Stored entries:
>>>>>
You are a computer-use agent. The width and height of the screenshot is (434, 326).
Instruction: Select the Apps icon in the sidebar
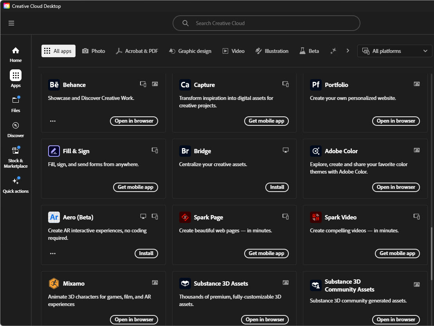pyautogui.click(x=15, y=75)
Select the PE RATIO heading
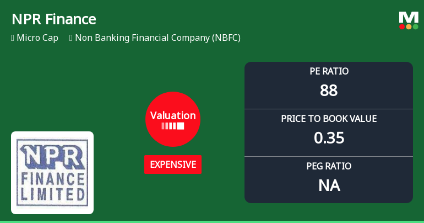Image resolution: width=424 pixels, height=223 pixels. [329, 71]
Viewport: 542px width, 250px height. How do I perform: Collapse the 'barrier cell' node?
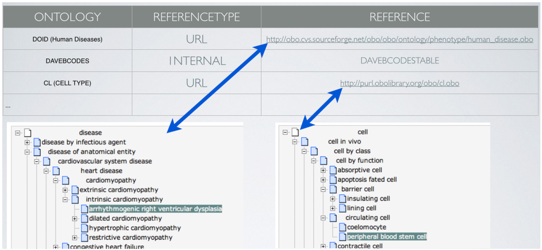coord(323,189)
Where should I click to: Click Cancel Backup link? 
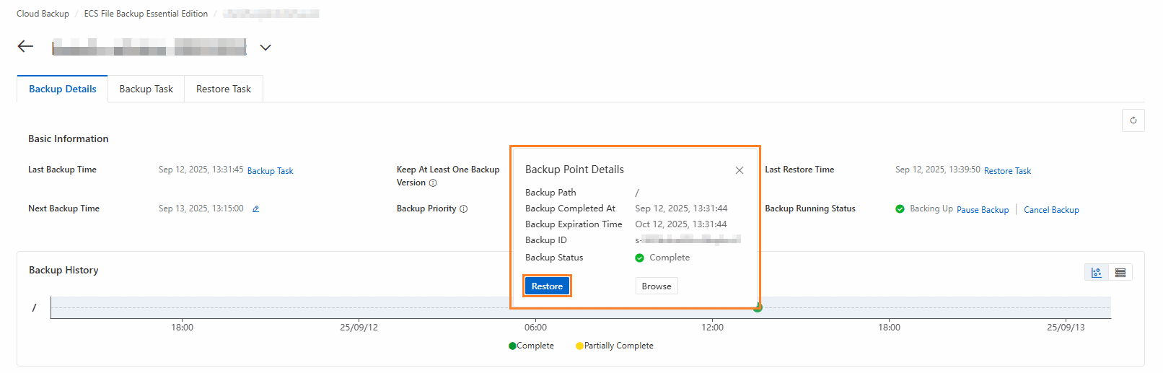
<<<<<
Line by line, print the records above exactly, skipping each picture.

You are a computer-use agent. The width and height of the screenshot is (434, 326).
Instruction: Select the Apps icon in the sidebar
pyautogui.click(x=15, y=75)
Select the PE RATIO heading
Image resolution: width=424 pixels, height=223 pixels. [329, 71]
Viewport: 542px width, 250px height. How do I perform: Collapse the 'barrier cell' node?
coord(323,189)
Where should I click to: Click Cancel Backup link? 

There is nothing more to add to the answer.